To do. The data are to be restated in full, exactly as presented.

━━━ Working data ━━━

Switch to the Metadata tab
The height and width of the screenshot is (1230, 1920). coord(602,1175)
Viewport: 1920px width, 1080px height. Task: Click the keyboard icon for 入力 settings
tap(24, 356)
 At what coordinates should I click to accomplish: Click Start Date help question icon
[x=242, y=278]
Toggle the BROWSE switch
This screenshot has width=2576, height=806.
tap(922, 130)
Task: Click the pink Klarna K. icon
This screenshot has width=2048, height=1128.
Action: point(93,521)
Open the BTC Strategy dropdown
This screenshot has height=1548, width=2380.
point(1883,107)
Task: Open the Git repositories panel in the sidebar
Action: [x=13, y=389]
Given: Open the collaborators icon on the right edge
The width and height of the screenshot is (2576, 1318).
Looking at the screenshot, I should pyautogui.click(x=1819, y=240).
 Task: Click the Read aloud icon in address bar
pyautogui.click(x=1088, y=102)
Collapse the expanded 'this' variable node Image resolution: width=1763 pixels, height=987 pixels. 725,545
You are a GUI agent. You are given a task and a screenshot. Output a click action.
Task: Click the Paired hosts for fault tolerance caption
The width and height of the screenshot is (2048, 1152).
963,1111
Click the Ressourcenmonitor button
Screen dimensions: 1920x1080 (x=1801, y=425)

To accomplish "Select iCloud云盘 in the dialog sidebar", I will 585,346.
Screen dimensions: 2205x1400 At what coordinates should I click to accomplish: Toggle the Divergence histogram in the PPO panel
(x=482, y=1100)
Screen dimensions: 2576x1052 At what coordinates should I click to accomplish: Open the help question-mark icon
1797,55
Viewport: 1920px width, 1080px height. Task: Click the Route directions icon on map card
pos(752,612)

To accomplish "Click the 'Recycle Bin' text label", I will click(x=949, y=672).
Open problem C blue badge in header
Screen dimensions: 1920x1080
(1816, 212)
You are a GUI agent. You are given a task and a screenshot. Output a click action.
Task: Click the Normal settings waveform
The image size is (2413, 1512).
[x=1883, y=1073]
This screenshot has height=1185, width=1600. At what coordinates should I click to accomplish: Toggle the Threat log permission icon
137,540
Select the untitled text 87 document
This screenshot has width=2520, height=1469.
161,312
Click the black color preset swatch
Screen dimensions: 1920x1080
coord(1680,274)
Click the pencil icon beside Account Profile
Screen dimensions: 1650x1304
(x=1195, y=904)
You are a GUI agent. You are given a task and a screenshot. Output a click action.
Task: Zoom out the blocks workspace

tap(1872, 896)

━━━

Solution to this problem.
Switch to the Metadata tab
The height and width of the screenshot is (1230, 1920). coord(602,1175)
Viewport: 1920px width, 1080px height. Task: Click the keyboard icon for 入力 settings
tap(24, 356)
 At what coordinates should I click to accomplish: Click Start Date help question icon
[x=242, y=278]
Toggle the BROWSE switch
This screenshot has width=2576, height=806.
tap(922, 130)
Task: Click the pink Klarna K. icon
This screenshot has width=2048, height=1128.
Action: point(93,521)
Open the BTC Strategy dropdown
This screenshot has height=1548, width=2380.
point(1883,107)
Task: Open the Git repositories panel in the sidebar
Action: [x=13, y=389]
Given: Open the collaborators icon on the right edge
The width and height of the screenshot is (2576, 1318).
Looking at the screenshot, I should pyautogui.click(x=1819, y=240).
 Task: Click the Read aloud icon in address bar
pyautogui.click(x=1088, y=102)
Collapse the expanded 'this' variable node Image resolution: width=1763 pixels, height=987 pixels. 725,545
You are a GUI agent. You are given a task and a screenshot. Output a click action.
Task: Click the Paired hosts for fault tolerance caption
The width and height of the screenshot is (2048, 1152).
963,1111
Click the Ressourcenmonitor button
Screen dimensions: 1920x1080 (x=1801, y=425)

To accomplish "Select iCloud云盘 in the dialog sidebar", I will 585,346.
Screen dimensions: 2205x1400 At what coordinates should I click to accomplish: Toggle the Divergence histogram in the PPO panel
(x=482, y=1100)
Screen dimensions: 2576x1052 At what coordinates should I click to accomplish: Open the help question-mark icon
1797,55
Viewport: 1920px width, 1080px height. Task: Click the Route directions icon on map card
pos(752,612)

To accomplish "Click the 'Recycle Bin' text label", I will click(x=949, y=672).
Open problem C blue badge in header
Screen dimensions: 1920x1080
(1816, 212)
You are a GUI agent. You are given a task and a screenshot. Output a click action.
Task: Click the Normal settings waveform
The image size is (2413, 1512).
[x=1883, y=1073]
This screenshot has height=1185, width=1600. At what coordinates should I click to accomplish: Toggle the Threat log permission icon
137,540
Select the untitled text 87 document
This screenshot has width=2520, height=1469.
161,312
Click the black color preset swatch
Screen dimensions: 1920x1080
coord(1680,274)
Click the pencil icon beside Account Profile
Screen dimensions: 1650x1304
(x=1195, y=904)
You are a GUI agent. You are given a task and a screenshot. Output a click action.
Task: Zoom out the blocks workspace

tap(1872, 896)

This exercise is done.